The Robert C. Byrd Green Bank Telescope (GBT) in Green Bank, West Virginia, US is the world's largest fully steerable radio telescope.[1] The Green Bank site was part of the National Radio Astronomy Observatory (NRAO) until September 30, 2016. Since October 1, 2016, the telescope has been operated by the independent Green Bank Observatory.[2] The telescope's name honors the late Senator Robert C. Byrd who represented West Virginia and who pushed the funding of the telescope through Congress.

The Green Bank Telescope operates at meter to millimeter wavelengths. Its 100-meter diameter collecting area, unblocked aperture, and good surface accuracy provide superb sensitivity across the telescope's full 0.1–116 GHz operating range. The GBT is fully steerable, and 85 percent of the local celestial hemisphere is accessible. It is used for astronomy about 6500 hours every year, with 2000–3000 hours per year going to high-frequency science. Part of the scientific strength of the GBT is its flexibility and ease of use, allowing for rapid response to new scientific ideas. It is scheduled dynamically to match project needs to the available weather. The GBT is also readily reconfigured with new and experimental hardware. The high-sensitivity mapping capability of the GBT makes it a vital complement to the Atacama Large Millimeter Array, the Expanded Very Large Array, the Very Long Baseline Array, and other high-angular resolution interferometers. Facilities of the Green Bank Observatory are also used for other scientific research, for many programs in education and public outreach, and for training students and teachers.

The telescope began regular science operations in 2001, making it one of the newest astronomical facilities of the US National Science Foundation (NSF). It was constructed following the collapse of a previous telescope at Green Bank, a 90.44 m paraboloid that began observations in October 1961.[3] The previous telescope collapsed on 15 November 1988 due to the sudden loss of a gusset plate in the box girder assembly, which was a key component for the structural integrity of the telescope.[4][5]

Location[edit]

The Robert C. Byrd Green Bank Radio Telescope (GBT) has a collecting area of 2.3 acres (0.93 ha) which focuses the radio waves falling on it onto sensitive receivers at the top of the boom attached to the side.

The telescope sits near the heart of the United States National Radio Quiet Zone, a unique area located in the town of Green Bank, West Virginia, where authorities limit all radio transmissions to avoid emissions toward the GBT and the Sugar Grove Station. The location of the telescope within the Radio Quiet Zone allows for the detection of faint radio-frequency signals which man-made signals might otherwise mask. The observatory borders National Forest land, and the Allegheny Mountains shield it from some radio interference.

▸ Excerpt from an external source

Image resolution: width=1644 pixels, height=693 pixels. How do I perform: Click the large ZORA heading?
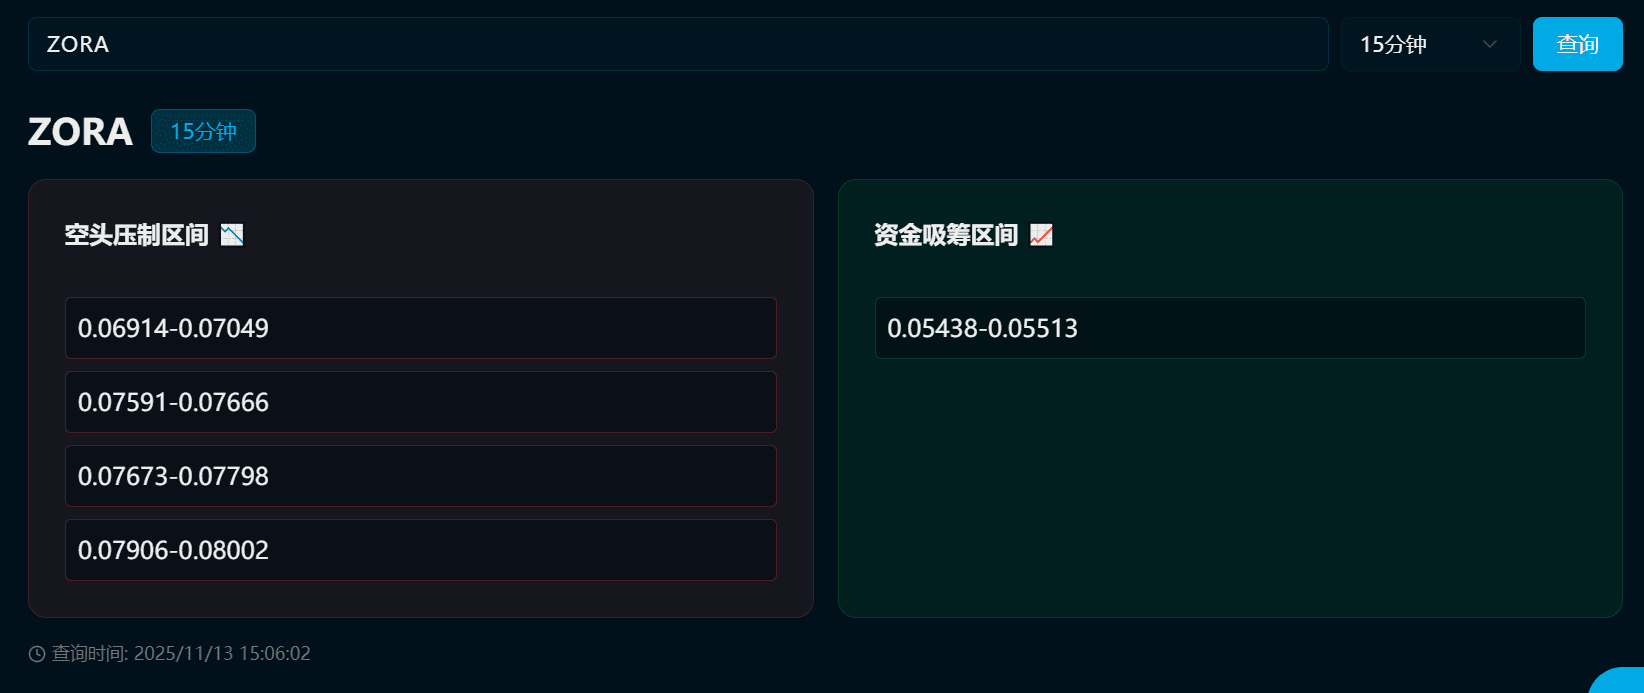pyautogui.click(x=80, y=131)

The telescope's location has been the site of important radio astronomy telescopes since 1957.[6] It currently houses seven additional telescopes, and in spite of its somewhat remote location, receives about 40,000 visitors each year.[7]

Description[edit]

The structure weighs 7,600 metric tons (8,400 short tons) and is 485-foot (148 m) tall. The surface area of the GBT is a 100 by 110 meter active surface with 2,209 actuators (small motors used to adjust the position) for the 2,004 surface panels, making the total collecting area of 2.3 acres (9,300 m2).[8][9] The panels are made from aluminium manufactured to a surface accuracy of better than 50 micrometres (0.0020 in) RMS.[10] The actuators adjust the panel positions to compensate for sagging, or bending under its own weight, which changes as the telescope moves. Without this so-called "active surface", observations at frequencies above 4 GHz would not be as efficient.[11]

Unusually for a radio telescope, the primary reflector is an off-axis segment of a paraboloid. This is the same design used in familiar home satellite television (e.g., DirecTV) dishes. The asymmetric reflector allows the telescope's focal point and feed horn to be located at the side of the dish, so that it and its retractable support boom do not obstruct the incoming radio waves, as occurs in conventional radio telescope designs with the feed located on the telescope's beam axis.

The offset support arm houses a retractable prime focus feed horn in front of the 8 m subreflector and eight higher-frequency feeds on a rotating turret at the Gregorian focus. Operational frequencies range from 290 MHz to 100 GHz.[11]

Because of its height (at 148 meters or 485 feet tall, it is 60% taller than the Statue of Liberty) and bulk (16 million pounds), locals sometimes refer to the GBT as the “Great Big Thing”.[12][13]

Discoveries[edit]

Composite image of a spectral line observation of star forming region W51, showing the distribution of ammonia in the region. The image of the telescope from a time lapse film of a night of observations

In 2002, astronomers detected three new millisecond pulsars in the globular cluster Messier 62.[14]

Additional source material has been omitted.